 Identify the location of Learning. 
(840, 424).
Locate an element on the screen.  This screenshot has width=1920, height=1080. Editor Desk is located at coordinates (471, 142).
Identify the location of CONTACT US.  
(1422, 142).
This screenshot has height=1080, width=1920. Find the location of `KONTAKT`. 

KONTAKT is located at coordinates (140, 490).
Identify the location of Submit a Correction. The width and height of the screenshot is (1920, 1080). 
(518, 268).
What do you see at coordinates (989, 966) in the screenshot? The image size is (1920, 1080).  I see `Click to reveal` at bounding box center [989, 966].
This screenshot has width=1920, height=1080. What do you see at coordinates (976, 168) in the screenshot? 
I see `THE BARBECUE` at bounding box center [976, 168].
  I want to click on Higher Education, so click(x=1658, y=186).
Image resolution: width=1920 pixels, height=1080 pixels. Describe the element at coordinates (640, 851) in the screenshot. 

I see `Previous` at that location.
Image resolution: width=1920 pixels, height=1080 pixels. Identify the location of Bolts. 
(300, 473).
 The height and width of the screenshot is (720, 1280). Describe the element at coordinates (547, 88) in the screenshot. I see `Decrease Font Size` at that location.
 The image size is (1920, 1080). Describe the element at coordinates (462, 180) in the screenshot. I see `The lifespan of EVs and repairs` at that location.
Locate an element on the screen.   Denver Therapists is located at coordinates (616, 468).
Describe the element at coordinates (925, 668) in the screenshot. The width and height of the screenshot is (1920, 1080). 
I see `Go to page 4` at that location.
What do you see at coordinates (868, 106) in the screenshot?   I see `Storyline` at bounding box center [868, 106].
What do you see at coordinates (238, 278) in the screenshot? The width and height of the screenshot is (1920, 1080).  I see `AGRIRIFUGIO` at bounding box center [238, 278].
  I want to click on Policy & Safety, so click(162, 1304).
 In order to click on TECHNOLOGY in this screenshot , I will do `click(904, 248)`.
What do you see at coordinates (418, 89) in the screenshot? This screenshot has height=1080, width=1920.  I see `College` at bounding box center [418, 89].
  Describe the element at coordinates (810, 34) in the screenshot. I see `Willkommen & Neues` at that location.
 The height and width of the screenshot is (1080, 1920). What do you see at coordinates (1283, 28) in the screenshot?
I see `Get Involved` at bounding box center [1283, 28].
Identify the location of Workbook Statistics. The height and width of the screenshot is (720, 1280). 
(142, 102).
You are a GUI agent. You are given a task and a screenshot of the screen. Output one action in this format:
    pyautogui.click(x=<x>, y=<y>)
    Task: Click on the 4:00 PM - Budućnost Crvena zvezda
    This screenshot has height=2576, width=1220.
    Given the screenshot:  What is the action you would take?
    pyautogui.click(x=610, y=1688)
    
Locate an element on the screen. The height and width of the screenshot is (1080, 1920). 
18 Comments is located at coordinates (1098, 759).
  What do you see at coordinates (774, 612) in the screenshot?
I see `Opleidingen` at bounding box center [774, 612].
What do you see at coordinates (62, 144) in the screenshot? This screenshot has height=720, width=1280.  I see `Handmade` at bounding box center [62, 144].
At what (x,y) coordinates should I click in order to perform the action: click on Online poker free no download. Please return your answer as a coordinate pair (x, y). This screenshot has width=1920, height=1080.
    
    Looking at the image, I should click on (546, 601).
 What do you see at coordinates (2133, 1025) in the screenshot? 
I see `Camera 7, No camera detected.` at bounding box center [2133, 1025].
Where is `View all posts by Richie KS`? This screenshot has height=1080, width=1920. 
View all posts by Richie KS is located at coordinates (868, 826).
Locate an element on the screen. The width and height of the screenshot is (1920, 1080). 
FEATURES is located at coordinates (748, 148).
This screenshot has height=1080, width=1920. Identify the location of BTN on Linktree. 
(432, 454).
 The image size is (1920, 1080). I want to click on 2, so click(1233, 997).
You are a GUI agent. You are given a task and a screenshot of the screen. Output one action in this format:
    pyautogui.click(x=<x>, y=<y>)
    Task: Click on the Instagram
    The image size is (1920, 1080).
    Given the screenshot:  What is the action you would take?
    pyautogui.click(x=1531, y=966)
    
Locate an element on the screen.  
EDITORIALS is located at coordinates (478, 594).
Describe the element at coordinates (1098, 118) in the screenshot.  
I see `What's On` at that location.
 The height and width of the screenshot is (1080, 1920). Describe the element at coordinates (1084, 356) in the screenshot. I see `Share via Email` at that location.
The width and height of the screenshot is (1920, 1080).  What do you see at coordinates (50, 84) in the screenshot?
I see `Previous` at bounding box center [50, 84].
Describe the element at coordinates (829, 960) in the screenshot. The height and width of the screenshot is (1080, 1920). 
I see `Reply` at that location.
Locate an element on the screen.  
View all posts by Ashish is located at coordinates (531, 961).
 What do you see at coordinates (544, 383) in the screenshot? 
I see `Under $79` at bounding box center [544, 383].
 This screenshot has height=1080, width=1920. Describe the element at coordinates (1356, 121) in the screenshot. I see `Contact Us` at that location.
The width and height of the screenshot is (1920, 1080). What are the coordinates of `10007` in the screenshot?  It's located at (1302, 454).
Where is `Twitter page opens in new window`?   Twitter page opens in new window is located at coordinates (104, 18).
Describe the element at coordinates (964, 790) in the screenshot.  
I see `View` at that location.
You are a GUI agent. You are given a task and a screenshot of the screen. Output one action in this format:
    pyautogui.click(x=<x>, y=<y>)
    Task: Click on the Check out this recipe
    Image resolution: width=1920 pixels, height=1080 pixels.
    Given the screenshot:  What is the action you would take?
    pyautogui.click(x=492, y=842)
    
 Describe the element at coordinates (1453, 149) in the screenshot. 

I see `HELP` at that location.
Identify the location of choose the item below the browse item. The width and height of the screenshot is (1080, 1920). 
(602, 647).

Problem to work on
Copy all the rows above word for word, keeping every line exactly as it appears.

Reply
 Identify the location of Learning. 
(840, 424).
Locate an element on the screen.  This screenshot has width=1920, height=1080. Editor Desk is located at coordinates (471, 142).
Identify the location of CONTACT US.  
(1422, 142).
This screenshot has height=1080, width=1920. Find the location of `KONTAKT`. 

KONTAKT is located at coordinates (140, 490).
Identify the location of Submit a Correction. The width and height of the screenshot is (1920, 1080). 
(518, 268).
What do you see at coordinates (989, 966) in the screenshot? The image size is (1920, 1080).  I see `Click to reveal` at bounding box center [989, 966].
This screenshot has width=1920, height=1080. What do you see at coordinates (976, 168) in the screenshot? 
I see `THE BARBECUE` at bounding box center [976, 168].
  I want to click on Higher Education, so click(x=1658, y=186).
Image resolution: width=1920 pixels, height=1080 pixels. Describe the element at coordinates (640, 851) in the screenshot. 

I see `Previous` at that location.
Image resolution: width=1920 pixels, height=1080 pixels. Identify the location of Bolts. 
(300, 473).
 The height and width of the screenshot is (720, 1280). Describe the element at coordinates (547, 88) in the screenshot. I see `Decrease Font Size` at that location.
 The image size is (1920, 1080). Describe the element at coordinates (462, 180) in the screenshot. I see `The lifespan of EVs and repairs` at that location.
Locate an element on the screen.   Denver Therapists is located at coordinates (616, 468).
Describe the element at coordinates (925, 668) in the screenshot. The width and height of the screenshot is (1920, 1080). 
I see `Go to page 4` at that location.
What do you see at coordinates (868, 106) in the screenshot?   I see `Storyline` at bounding box center [868, 106].
What do you see at coordinates (238, 278) in the screenshot? The width and height of the screenshot is (1920, 1080).  I see `AGRIRIFUGIO` at bounding box center [238, 278].
  I want to click on Policy & Safety, so click(162, 1304).
 In order to click on TECHNOLOGY in this screenshot , I will do `click(904, 248)`.
What do you see at coordinates (418, 89) in the screenshot? This screenshot has height=1080, width=1920.  I see `College` at bounding box center [418, 89].
  Describe the element at coordinates (810, 34) in the screenshot. I see `Willkommen & Neues` at that location.
 The height and width of the screenshot is (1080, 1920). What do you see at coordinates (1283, 28) in the screenshot?
I see `Get Involved` at bounding box center [1283, 28].
Identify the location of Workbook Statistics. The height and width of the screenshot is (720, 1280). 
(142, 102).
You are a GUI agent. You are given a task and a screenshot of the screen. Output one action in this format:
    pyautogui.click(x=<x>, y=<y>)
    Task: Click on the 4:00 PM - Budućnost Crvena zvezda
    This screenshot has height=2576, width=1220.
    Given the screenshot:  What is the action you would take?
    pyautogui.click(x=610, y=1688)
    
Locate an element on the screen. The height and width of the screenshot is (1080, 1920). 
18 Comments is located at coordinates (1098, 759).
  What do you see at coordinates (774, 612) in the screenshot?
I see `Opleidingen` at bounding box center [774, 612].
What do you see at coordinates (62, 144) in the screenshot? This screenshot has height=720, width=1280.  I see `Handmade` at bounding box center [62, 144].
At what (x,y) coordinates should I click in order to perform the action: click on Online poker free no download. Please return your answer as a coordinate pair (x, y). This screenshot has width=1920, height=1080.
    
    Looking at the image, I should click on (546, 601).
 What do you see at coordinates (2133, 1025) in the screenshot? 
I see `Camera 7, No camera detected.` at bounding box center [2133, 1025].
Where is `View all posts by Richie KS`? This screenshot has height=1080, width=1920. 
View all posts by Richie KS is located at coordinates (868, 826).
Locate an element on the screen. The width and height of the screenshot is (1920, 1080). 
FEATURES is located at coordinates (748, 148).
This screenshot has height=1080, width=1920. Identify the location of BTN on Linktree. 
(432, 454).
 The image size is (1920, 1080). I want to click on 2, so click(1233, 997).
You are a GUI agent. You are given a task and a screenshot of the screen. Output one action in this format:
    pyautogui.click(x=<x>, y=<y>)
    Task: Click on the Instagram
    The image size is (1920, 1080).
    Given the screenshot:  What is the action you would take?
    pyautogui.click(x=1531, y=966)
    
Locate an element on the screen.  
EDITORIALS is located at coordinates (478, 594).
Describe the element at coordinates (1098, 118) in the screenshot.  
I see `What's On` at that location.
 The height and width of the screenshot is (1080, 1920). Describe the element at coordinates (1084, 356) in the screenshot. I see `Share via Email` at that location.
The width and height of the screenshot is (1920, 1080).  What do you see at coordinates (50, 84) in the screenshot?
I see `Previous` at bounding box center [50, 84].
Describe the element at coordinates (829, 960) in the screenshot. The height and width of the screenshot is (1080, 1920). 
I see `Reply` at that location.
Locate an element on the screen.  
View all posts by Ashish is located at coordinates (531, 961).
 What do you see at coordinates (544, 383) in the screenshot? 
I see `Under $79` at bounding box center [544, 383].
 This screenshot has height=1080, width=1920. Describe the element at coordinates (1356, 121) in the screenshot. I see `Contact Us` at that location.
The width and height of the screenshot is (1920, 1080). What are the coordinates of `10007` in the screenshot?  It's located at (1302, 454).
Where is `Twitter page opens in new window`?   Twitter page opens in new window is located at coordinates (104, 18).
Describe the element at coordinates (964, 790) in the screenshot.  
I see `View` at that location.
You are a GUI agent. You are given a task and a screenshot of the screen. Output one action in this format:
    pyautogui.click(x=<x>, y=<y>)
    Task: Click on the Check out this recipe
    Image resolution: width=1920 pixels, height=1080 pixels.
    Given the screenshot:  What is the action you would take?
    pyautogui.click(x=492, y=842)
    
 Describe the element at coordinates (1453, 149) in the screenshot. 

I see `HELP` at that location.
Identify the location of choose the item below the browse item. The width and height of the screenshot is (1080, 1920). 
(602, 647).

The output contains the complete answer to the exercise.